An Illinois school district has confirmed to the Freedom From Religion Foundation that its staff members will not remain involved in a school gospel choir.
FFRF initially contacted the Oak Park and River Forest High School (the only school in Oak Park and River Forest District 200) in December after a local community member informed the organization that there was a gospel choir at the school being led by the school's outreach coordinator.
"It is wholly inappropriate for a public school to teach its students songs of Christian worship," FFRF Legal Fellow Ryan Jayne wrote to Interim Superintendent Joylynn Pruitt-Adams. "It is well settled that public schools may not advance or endorse religion. Federal courts have used public school gospel choirs as an example of an obviously religious activity that the school may not endorse. The problem is not solved by making participation in the religious group voluntary."
The school district replied the following month with the assertion that it was "reviewing measures which ensure alignment with the guidelines and limitations" of the law.

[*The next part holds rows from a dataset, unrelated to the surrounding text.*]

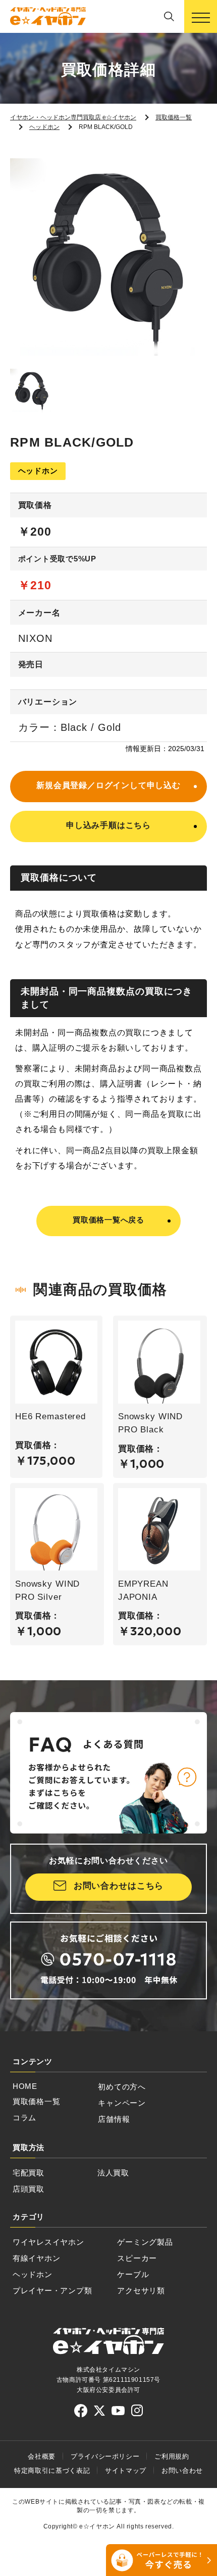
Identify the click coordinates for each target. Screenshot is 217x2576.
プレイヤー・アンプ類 (52, 2291)
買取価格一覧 (36, 2102)
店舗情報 (114, 2119)
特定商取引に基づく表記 (52, 2470)
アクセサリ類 (141, 2291)
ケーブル (133, 2275)
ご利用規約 (171, 2456)
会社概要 (42, 2456)
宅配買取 (28, 2173)
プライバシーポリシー (105, 2456)
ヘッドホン (32, 2275)
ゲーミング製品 (145, 2242)
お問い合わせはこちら (119, 1886)
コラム (24, 2118)
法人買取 (113, 2173)
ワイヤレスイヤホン (48, 2242)
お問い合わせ (182, 2470)
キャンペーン (121, 2103)
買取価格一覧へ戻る (108, 1219)
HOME (25, 2086)
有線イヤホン (36, 2258)
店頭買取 (28, 2189)
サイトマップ (125, 2470)
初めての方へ (121, 2087)
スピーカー (137, 2258)
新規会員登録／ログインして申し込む (108, 785)
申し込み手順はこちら (108, 825)
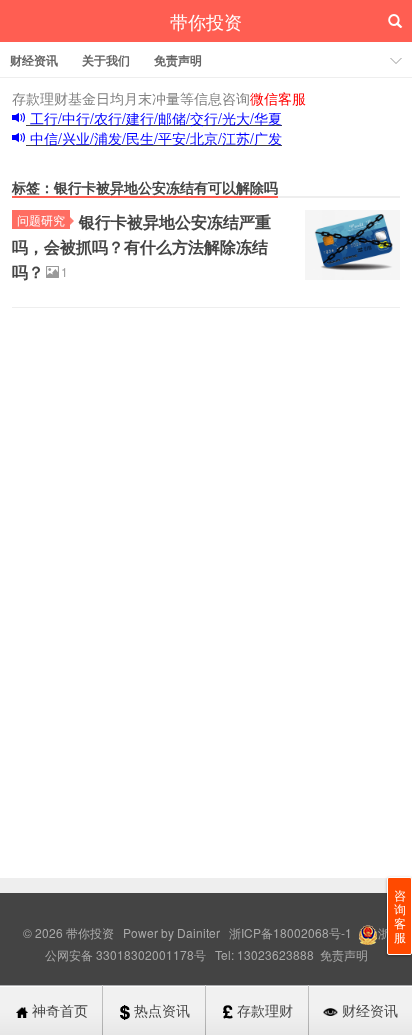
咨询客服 (400, 915)
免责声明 (178, 60)
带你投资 (206, 21)
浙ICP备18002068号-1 (292, 932)
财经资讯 (34, 60)
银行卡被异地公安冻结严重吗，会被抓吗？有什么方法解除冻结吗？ (141, 246)
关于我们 (106, 60)
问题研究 (41, 219)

The school district told FFRF that the gospel choir would be treated as a completely student-run club.
FFRF sent a follow-up letter seeking clarification that staff members of the school district, including the school's outreach coordinator, would not participate in the choir, "as required by Section (c)(3) of the Equal Access Act ('employees or agents of the school or government are present at religious meetings only in a nonparticipatory capacity')."
The school district's attorney confirmed in a recent response that this would indeed be the case.
FFRF is heartened by the assurance.
"While we're not against students putting together a gospel choir as a fulfilling extracurricular activity, public school staff can't be involved," says FFRF Co-President Annie Laurie Gaylor. "We're glad that the school district realized that it needs to tread carefully to avoid giving the appearance of official endorsement of such activity."
FFRF is a state/church watchdog organization with more than 26,000 members and chapters all over the country, including 800-plus and a Chicago chapter in the state of Illinois.